The flight was only about an hour and I soon arrived in Madrid. I found a payphone and called Vicky, a girl from Lithuania who was now living in Madrid. I met her on CouchSurfing and she told me to call her when I arrived. She was unable to host me, but recommended an area where I could find a cheap and safe place to stay. I took the metro there and found a private room in a two-star hostel for 50 euros. It didn’t seem to pricey at the time but once I did the conversion I realized it was about $80!
Vicky and I planned on meeting up around 9:00pm to grab a drink and do some sight seeing. Until then, I enjoyed my nice clean room and took a HOT shower. It was nice to have a private room, bathroom, and hot shower for a change.
Since I had an early morning flight and was only in Madrid for the night, I ventured out to see the city. I was given a nice walking map at the airport and it came in very handy. I walked all over the area near Puerto del Sol just gazing at the beautiful buildings, cobble stone roads, and amazing statues. There was a food and music festival going on in one of the squares so I listened to a great jazz band and was tempted to try some fresh prosciutto (ham/bacon, a specialty of Madrid).
I was quite hungry and decided to get dinner before meeting up with Vicky. Madrid has more restaurants in such a small area than I have ever see before. The choices were virtually limitless and I had a hard time deciding on what to eat. Once I found a menu that looked good I grabbed a seat on the patio and did some people watching. I was disappointed to find out that they were already out of the paella dish I wanted to try. I was tempted to go somewhere else but I didn’t and regretted it. My meal wasn’t very good at all. A chicken and rice dish with a half-cooked egg yolk cracked over the top. It wasn’t horrible, but it wasn’t great either. Unfortunately it upset my stomach later though so that was disappointing.

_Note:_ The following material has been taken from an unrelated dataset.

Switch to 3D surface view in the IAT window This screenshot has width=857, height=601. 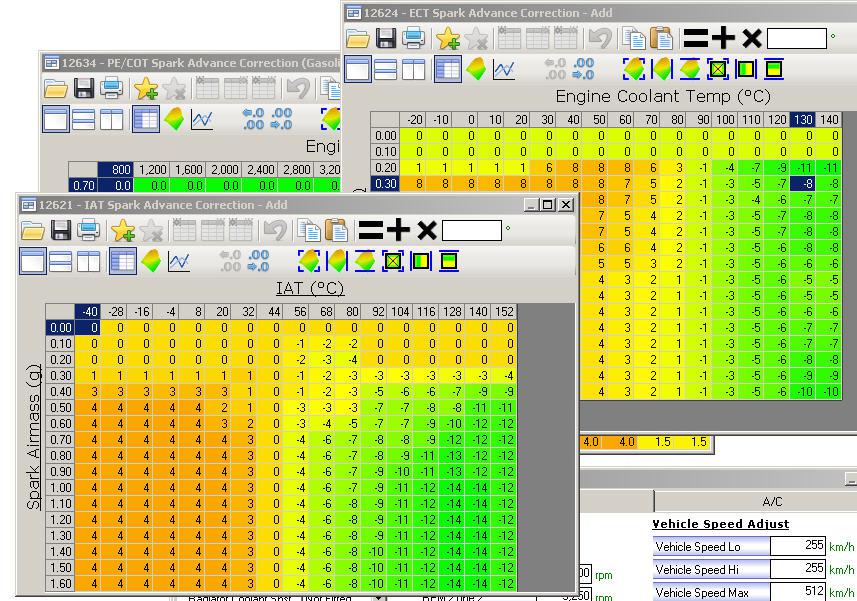151,262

I did some more walking around and ran across Cervantes statue in one of the parks. Something about it really struck me. Maybe it was that I had just finished reading Don Quixote a couple of months prior. Or it could have been how my professor had told us about this exact statue that was erected for the great Spanish author. Whatever it was, I had completely forgotten that it was there and found it only by chance. Don Quixote was an amazing book and Cervantes a wonderful writer. My only wish was that I was profeccient enough in Spanish to read it in its native language.
It was time to meet up with Vicky so I headed to Puerta del Sol where all the young people hung out. I found Vicky and we decided to go grab a drink. We sat down in a bar that was playing some loud electro music and after one mojito for her, and one diet coke for me, we decided to leave.
Vicky was fairly new to the area. She moved there from Lithuania to study. I was impressed that she could speak Spanish and English fluently, not to mention her native language.
Madrid really is a wonderful city to just simply wander by foot. We did that for a while and she pointed out a few popular landmarks to me. Eventually we decided it was late and she asked where I was staying so she could take me there. I told her that I had my map and had already mastered the city, so I insisted on walking her home and then making my way back. Anyway, it offered me a bit more sightseeing before I had to leave. OK, I got a little lost on the way back when I put my map away, but that’s OK. Whenever I realized I didn’t know where I was, I just pulled the map out and figured out my location.
Finally I returned for the night and fell asleep quickly. In the morning it was time to pack my bag and take the metro back to the airport. The week had flown by and I had an amazing time. I wished I could have stayed longer but I had to get back to my job and school.